While his ambient electronic approach to the trumpet and flügelhorn are perhaps not as commercial and in the pocket as 2000s hitmakers Rick Braun and Chris Botti, the Florida-bred Jeff Oster -- years after abandoning his musical dreams in favor of success in the financial world -- scored impressive breakthrough success in the new age world with his 2005 debut Released. He owes some of that success to the internet; getting 40,000 downloads on MP3.com attracted the attention of legendary guitarist (and Windham Hill Records founder) Will Ackerman, who became an important collaborator. Released, which Oster described as "Chet Baker meets Dead Can Dance," won the 2005 Album of the Year and Best Contemporary Instrumental Album awards at the NAR (New Age Reporter) Lifestyle Music Awards.

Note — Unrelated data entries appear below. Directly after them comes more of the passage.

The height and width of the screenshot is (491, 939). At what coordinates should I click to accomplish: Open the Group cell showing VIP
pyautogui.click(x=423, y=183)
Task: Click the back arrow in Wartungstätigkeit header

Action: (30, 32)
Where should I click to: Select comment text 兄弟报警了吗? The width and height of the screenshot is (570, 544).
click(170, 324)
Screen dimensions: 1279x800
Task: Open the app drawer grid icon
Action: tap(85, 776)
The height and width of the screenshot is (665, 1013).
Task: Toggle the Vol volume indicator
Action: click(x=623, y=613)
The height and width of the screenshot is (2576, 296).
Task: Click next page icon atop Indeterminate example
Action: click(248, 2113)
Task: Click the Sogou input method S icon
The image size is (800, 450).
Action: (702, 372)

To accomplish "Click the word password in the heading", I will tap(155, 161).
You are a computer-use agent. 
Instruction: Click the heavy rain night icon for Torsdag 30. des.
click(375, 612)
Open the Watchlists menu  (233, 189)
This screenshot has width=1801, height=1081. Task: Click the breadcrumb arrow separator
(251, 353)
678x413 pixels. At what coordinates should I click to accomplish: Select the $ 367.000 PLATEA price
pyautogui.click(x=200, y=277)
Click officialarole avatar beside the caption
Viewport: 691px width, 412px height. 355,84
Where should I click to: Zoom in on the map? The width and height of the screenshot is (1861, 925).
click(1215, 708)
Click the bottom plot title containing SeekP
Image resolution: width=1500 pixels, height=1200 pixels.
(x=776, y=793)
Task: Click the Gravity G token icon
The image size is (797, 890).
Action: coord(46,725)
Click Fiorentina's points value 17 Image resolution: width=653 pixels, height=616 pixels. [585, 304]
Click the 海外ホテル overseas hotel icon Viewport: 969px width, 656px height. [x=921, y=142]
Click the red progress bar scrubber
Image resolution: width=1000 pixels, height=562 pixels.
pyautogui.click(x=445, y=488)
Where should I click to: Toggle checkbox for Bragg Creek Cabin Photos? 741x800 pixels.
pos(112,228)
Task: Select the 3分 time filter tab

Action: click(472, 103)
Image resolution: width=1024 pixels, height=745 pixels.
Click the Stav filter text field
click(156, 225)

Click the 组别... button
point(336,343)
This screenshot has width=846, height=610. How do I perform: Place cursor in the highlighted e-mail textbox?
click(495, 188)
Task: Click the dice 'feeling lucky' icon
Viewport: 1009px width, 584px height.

The Oster/Ackerman composition "At Last" also won the Best New Age Song award at the 2005 Independent Music Awards. Ackerman takes Oster to the next level as the producer of True, an exciting yet relaxing, spiritually inspiring, musically challenging work that blends graceful melodies with edgy electronic new age, otherworldly soundscapes, and artful touches of exotica. On the opening track "Saturn Calling," Oster's dreamy flugelhorn melody sweeps over an extraterrestrial landscape that's all at once fluid, grooving, and tribally organic. The same vibe continues but in a slightly more low key mode on "This Place" and "Serengeti" before Oster blends his best new age sensibilities (complete with Patrick Gorman's sparse acoustic guitar) with a haunting classical/chamber music flavor on "Violet." He and Ackerman vary the style from there, mixing spaciness and pop/soul with Tibetan throat chants on "Tibet," going film score orchestral on "Sounds Like Sunshine," and digging into a hip and soulful cool on "Once in a Blue Midnight."

Perhaps the most conventionally beautiful new agey piece is the completely organic "On One Knee," a contemplative prayer-like song blending Oster's horn, Ackerman's trademark lonesome acoustic guitar, and Philip Aaberg's lush piano harmonies. Overall, Ackerman has the best description of the unique chapter Oster adds to the new age realm: "the elements are familiar, but the synthesis is unique."